La pratica, però, ha anche dei precedenti meno divertenti: spulciando tra le specie scoperte nel Novecento se ne trovano un paio dedicate ad Adolf Hitler, e una a Mussolini. Di recente, un gruppo di scienziati si è interrogato sullo Zoological Journal of the Linnean Society sulla questione, sostenendo che sia arrivato il momento di cambiare questi nomi.

Nomi scomodi. La raccolta di editoriali uscita ad agosto è una risposta diretta a una comunicazione dello scorso febbraio dell'ICZN pubblicata sempre sullo Zoological Journal, che spiegava come certi nomi, non importa quanto "scomodi", non andrebbero mai cambiati per non generare confusione nel mondo della ricerca.

Gli animali che hanno scatenato questa polemica sono tre: un insetto estinto vissuto circa 300 milioni di anni fa, Rochlingia hitleri, uno scarabeo delle caverne slovene, Anophtalmus hitleri, e infine una farfalla libica, che durante l'occupazione italiana venne battezzata Hypopta mussolinii. Non sono però gli unici casi: di recente, per esempio, una compagnia che traffica in criptovalute ha potuto battezzare una nuova specie di rana, grazie alle donazioni effettuate.

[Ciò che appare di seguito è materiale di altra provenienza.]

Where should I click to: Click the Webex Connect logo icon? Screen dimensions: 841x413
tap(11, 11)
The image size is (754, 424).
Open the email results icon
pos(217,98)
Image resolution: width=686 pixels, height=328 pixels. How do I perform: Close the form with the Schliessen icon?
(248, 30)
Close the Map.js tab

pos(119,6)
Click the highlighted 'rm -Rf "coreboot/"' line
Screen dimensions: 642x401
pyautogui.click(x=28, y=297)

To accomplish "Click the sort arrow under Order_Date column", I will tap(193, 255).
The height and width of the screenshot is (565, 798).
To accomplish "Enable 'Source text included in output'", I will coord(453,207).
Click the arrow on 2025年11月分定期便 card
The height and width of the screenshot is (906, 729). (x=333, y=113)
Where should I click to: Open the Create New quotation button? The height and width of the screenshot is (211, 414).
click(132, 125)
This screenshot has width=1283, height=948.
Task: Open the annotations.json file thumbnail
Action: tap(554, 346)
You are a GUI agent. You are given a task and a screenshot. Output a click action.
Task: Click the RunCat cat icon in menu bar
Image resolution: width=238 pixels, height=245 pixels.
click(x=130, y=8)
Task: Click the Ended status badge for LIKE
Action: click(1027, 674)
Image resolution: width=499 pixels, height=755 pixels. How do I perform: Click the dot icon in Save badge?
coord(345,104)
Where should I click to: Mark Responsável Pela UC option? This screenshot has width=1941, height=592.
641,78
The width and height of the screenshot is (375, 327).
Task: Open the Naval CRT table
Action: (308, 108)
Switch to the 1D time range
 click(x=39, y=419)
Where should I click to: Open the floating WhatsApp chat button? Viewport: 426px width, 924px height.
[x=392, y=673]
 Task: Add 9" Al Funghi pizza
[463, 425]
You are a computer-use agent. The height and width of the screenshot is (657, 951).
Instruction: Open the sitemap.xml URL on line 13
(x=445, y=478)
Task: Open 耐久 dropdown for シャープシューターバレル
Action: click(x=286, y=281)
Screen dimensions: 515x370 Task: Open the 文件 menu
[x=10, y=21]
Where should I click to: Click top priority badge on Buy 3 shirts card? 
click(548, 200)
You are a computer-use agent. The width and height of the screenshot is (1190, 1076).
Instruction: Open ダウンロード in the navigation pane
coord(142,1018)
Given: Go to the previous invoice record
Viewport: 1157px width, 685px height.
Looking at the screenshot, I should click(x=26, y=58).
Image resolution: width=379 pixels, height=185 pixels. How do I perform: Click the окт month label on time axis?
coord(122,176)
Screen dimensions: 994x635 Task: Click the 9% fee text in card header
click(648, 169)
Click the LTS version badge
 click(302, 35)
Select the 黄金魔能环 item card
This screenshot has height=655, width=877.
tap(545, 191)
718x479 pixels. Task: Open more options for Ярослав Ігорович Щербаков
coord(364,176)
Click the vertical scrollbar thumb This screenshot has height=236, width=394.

Non solo animali. Il problema è noto anche a chi si occupa di botanica, come dimostra questo articolo di due anni fa uscito su The Conversation, che cita una pianta intitalata a uno schiavista americano. E gli articoli usciti sullo Zoological Journal dimostrano che la questione è sempre più dibattuta e scomoda: al momento, l'unico motivo per cui nessuno ha ancora cambiato questi nomi è la ferma opposizione dell'ente regolatore, che sostiene, in sintesi, "siamo tassonomi, non ci occupiamo di etica". Staremo a vedere se con il tempo e l'aumento delle proteste l'ICZN rivedrà le proprie posizioni, e deciderà di consegnare Hitler e Mussolini anche alla storia della tassonomia.